[CONSIGNES]
A: D'après l'extrait sur l'Otan, quel article du traité de Washington engage les États membres à se protéger mutuellement en cas d'agression ?
B: Poursuivez l'extrait sur l'Otan à partir de sa dernière phrase.

[EXTRAIT]
####################

Alliance militaire et politique
En créant l'Otan, les douze pays fondateurs mettent avant tout en place une alliance militaire chapeautée par les États-Unis. Cette organisation militaire répond à plusieurs principes, à commencer par le droit naturel des États indépendants à la légitime défense, individuelle ou collective, gravé dans le marbre par l'article 51 de la charte de l'Organisation des Nations unies (ONU). Un postulat consacré par le fameux article 5 du traité de Washington, par lequel les États membres s'engagent à se protéger mutuellement en cas d'agression. "Les parties conviennent qu'une attaque armée contre l'une ou plusieurs d'entre elles sera considérée comme une attaque dirigée contre toutes les parties", énonce le texte.

####################

[EXTRAITS DES DONNÉES]
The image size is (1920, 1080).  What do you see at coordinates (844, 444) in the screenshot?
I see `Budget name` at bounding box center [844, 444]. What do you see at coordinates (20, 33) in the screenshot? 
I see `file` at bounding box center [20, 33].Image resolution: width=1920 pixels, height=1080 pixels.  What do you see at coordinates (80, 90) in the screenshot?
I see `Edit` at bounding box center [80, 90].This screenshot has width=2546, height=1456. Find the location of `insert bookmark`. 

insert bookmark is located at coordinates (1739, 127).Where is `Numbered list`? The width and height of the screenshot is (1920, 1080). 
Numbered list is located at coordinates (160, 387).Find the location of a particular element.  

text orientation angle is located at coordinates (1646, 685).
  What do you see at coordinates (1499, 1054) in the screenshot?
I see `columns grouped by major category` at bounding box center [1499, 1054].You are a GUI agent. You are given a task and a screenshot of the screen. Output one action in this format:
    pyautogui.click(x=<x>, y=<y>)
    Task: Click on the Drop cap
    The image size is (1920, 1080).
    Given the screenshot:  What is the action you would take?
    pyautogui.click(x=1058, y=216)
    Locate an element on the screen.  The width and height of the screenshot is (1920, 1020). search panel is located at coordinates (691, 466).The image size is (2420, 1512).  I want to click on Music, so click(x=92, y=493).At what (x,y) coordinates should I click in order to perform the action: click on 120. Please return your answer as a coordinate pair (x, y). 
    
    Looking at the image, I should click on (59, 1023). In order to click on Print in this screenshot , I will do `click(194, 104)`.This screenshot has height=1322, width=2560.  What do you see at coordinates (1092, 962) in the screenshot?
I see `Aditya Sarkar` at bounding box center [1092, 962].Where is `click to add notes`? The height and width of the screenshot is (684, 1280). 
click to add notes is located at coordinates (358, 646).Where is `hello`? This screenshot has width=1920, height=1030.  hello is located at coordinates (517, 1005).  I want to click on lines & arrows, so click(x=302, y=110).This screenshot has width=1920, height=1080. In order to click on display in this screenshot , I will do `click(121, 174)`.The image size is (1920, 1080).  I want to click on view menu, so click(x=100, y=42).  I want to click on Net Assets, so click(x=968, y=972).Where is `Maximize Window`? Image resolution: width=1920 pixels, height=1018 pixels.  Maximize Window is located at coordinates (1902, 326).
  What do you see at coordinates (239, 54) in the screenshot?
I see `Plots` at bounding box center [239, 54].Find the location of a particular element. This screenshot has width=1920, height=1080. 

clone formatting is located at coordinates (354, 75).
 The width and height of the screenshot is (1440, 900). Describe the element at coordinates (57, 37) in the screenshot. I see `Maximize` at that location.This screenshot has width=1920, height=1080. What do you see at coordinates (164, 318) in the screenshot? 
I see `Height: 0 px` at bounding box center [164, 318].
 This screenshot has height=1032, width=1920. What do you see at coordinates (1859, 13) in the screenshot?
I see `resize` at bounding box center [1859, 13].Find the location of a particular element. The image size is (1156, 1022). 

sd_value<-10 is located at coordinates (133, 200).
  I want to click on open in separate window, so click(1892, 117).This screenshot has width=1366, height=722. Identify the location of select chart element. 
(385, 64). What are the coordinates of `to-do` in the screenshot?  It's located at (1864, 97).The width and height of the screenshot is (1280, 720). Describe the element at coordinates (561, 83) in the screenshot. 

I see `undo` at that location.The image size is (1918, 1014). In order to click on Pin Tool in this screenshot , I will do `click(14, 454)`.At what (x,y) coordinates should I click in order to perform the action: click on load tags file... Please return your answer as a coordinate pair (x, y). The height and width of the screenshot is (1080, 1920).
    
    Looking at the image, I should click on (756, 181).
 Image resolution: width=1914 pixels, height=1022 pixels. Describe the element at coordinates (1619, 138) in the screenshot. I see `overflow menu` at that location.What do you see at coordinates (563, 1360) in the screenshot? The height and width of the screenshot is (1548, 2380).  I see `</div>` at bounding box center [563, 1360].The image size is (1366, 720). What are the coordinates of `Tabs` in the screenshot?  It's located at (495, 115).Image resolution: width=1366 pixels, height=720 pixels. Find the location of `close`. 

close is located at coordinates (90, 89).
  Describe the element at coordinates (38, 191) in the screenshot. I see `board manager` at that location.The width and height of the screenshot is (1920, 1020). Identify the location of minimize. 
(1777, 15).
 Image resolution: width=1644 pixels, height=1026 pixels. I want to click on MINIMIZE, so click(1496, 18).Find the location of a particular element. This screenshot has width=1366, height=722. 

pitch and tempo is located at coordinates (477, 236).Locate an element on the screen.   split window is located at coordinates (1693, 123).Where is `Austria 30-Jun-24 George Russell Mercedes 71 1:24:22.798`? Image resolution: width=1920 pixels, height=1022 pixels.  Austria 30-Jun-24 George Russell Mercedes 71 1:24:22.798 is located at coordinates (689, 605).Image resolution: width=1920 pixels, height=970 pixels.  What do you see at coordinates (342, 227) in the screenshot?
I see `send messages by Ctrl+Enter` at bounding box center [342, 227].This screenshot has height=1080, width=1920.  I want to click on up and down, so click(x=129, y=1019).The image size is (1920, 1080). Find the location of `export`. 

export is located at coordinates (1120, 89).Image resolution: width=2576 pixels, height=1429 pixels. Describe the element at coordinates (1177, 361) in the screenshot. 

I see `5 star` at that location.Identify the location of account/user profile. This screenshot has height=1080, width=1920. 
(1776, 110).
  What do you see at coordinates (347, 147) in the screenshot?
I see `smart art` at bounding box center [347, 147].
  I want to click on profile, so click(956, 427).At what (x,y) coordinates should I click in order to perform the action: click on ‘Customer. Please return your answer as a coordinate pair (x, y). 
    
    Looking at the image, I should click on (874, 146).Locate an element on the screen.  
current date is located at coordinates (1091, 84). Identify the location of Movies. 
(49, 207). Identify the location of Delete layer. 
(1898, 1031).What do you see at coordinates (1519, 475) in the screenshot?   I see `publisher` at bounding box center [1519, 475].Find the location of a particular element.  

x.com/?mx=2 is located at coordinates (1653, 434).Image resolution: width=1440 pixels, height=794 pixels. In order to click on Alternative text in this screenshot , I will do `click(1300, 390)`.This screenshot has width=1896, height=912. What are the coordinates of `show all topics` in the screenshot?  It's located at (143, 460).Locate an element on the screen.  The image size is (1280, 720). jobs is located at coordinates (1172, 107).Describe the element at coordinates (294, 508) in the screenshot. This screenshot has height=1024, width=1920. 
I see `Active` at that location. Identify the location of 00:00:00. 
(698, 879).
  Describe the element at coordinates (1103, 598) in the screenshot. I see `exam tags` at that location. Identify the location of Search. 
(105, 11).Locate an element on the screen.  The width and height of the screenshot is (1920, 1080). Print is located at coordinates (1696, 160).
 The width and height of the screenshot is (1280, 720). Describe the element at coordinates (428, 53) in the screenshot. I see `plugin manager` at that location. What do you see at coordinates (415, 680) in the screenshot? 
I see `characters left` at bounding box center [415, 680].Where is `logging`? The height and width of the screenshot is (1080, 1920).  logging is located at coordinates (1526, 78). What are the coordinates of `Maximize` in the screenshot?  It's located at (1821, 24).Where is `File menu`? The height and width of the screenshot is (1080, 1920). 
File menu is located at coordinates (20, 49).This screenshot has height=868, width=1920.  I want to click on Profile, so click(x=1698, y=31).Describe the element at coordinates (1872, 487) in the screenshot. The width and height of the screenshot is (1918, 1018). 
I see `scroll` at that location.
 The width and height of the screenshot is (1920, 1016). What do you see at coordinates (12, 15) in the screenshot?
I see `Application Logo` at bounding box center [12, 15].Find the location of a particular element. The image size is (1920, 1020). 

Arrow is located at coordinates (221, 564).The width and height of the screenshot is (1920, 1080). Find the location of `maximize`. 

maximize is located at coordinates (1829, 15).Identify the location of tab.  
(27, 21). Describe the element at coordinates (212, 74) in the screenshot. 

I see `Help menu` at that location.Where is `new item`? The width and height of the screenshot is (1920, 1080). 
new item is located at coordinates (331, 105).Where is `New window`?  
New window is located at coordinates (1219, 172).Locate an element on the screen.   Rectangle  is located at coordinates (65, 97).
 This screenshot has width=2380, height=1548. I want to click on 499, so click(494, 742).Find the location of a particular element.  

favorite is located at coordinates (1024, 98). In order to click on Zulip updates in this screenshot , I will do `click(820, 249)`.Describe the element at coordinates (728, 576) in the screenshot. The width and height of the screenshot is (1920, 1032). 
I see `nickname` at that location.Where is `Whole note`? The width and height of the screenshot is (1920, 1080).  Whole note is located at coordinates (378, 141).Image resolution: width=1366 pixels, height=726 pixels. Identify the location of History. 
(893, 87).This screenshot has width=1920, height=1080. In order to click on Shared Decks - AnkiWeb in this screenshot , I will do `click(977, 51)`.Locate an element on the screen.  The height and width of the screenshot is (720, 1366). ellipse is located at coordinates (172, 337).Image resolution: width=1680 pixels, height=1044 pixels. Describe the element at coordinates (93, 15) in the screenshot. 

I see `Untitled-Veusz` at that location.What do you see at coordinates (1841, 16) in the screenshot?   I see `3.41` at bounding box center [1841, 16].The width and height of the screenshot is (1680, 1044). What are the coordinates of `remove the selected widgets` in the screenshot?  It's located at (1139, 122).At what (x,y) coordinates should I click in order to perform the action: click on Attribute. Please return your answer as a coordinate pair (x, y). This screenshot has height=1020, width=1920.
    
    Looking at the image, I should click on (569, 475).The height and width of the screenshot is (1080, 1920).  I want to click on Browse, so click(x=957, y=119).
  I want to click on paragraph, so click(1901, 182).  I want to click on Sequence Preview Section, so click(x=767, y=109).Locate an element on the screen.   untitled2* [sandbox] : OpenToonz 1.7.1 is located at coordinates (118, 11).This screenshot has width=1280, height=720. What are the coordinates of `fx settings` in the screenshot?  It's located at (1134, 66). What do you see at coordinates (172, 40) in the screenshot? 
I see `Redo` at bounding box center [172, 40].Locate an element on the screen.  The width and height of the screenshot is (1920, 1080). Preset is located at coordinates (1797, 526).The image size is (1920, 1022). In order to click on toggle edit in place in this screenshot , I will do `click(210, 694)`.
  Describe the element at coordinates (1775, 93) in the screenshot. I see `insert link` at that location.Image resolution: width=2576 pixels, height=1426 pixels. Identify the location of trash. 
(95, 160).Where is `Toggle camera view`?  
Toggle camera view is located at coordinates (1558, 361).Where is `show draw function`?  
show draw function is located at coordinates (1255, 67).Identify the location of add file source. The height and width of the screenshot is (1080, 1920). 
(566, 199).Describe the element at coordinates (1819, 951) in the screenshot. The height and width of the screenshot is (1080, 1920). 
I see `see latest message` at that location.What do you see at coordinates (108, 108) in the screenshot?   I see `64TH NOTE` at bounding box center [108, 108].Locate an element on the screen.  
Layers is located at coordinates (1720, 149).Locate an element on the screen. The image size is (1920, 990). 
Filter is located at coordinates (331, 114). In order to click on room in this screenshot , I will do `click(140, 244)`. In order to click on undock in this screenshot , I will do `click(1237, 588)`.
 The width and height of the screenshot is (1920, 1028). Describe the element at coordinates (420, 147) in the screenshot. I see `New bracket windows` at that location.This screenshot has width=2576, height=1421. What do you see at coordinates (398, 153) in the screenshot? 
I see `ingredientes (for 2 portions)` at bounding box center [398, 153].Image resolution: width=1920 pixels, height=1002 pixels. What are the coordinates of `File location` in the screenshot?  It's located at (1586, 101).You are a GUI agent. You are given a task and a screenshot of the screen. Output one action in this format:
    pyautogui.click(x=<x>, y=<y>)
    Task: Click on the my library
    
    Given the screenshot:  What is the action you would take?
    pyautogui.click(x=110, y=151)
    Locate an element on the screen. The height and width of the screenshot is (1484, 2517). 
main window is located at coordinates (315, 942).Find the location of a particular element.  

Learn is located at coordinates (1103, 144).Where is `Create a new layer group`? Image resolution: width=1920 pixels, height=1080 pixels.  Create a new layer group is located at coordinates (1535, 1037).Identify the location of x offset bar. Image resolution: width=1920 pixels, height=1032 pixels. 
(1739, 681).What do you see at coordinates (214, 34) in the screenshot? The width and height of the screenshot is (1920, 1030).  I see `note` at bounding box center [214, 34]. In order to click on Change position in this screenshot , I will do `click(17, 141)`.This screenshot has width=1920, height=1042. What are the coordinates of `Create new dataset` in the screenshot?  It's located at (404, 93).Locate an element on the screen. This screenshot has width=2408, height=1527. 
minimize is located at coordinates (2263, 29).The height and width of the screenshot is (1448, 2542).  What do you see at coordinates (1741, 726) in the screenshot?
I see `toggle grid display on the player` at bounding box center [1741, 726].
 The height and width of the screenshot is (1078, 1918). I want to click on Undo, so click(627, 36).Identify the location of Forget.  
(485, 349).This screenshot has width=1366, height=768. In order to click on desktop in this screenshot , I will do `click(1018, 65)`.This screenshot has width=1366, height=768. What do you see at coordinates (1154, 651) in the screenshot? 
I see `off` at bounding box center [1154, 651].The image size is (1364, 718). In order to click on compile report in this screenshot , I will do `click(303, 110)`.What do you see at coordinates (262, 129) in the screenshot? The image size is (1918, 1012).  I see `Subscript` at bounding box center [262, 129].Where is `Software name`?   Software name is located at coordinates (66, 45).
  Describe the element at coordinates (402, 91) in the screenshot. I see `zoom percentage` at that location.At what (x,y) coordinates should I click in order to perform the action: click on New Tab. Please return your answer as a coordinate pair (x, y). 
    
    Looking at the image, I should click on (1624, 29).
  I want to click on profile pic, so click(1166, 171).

####################

[RÉPONSES DANS L'ORDRE]
A: L'article 5 du traité de Washington.

B:
Le rôle de l'Otan consiste à garder les Russes à l'extérieur, les Américains à l'intérieur et les Allemands sous tutelle
Lord Ismay, premier secrétaire de l'Otan
À l'époque, cette défense collective vise d'abord à dissuader toute tentative expansionniste de l'Union soviétique. Le rôle de l'Otan consiste alors à "garder les Russes à l'extérieur, les Américains à l'intérieur et les Allemands sous tutelle", plaisante son premier secrétaire, Lord Ismay. Plus largement, l'organisme est chargé de coordonner les actions militaires de ses membres. Signe de l'importance que l'Alliance attache aux consultations, chaque décision répond à la règle du consensus et doit donc récolter l'unanimité pour être adoptée.
En parallèle, l'Otan se veut éminemment politique. Face au spectre communiste, "les Alliés adhèrent à un ensemble de valeurs et de principes (libertés individuelles, démocratie, droits de l'homme et règne du droit)", rappelle l'instance sur son site internet. Ce qui ne l'empêche pas au fil des années d'admettre ou de conserver en son sein, notamment pour des raisons géostratégiques, des pays qui s'éloignent plus ou moins de cet idéal : le Portugal de Salazar, la Grèce des colonels, la Turquie des coups d’État successifs...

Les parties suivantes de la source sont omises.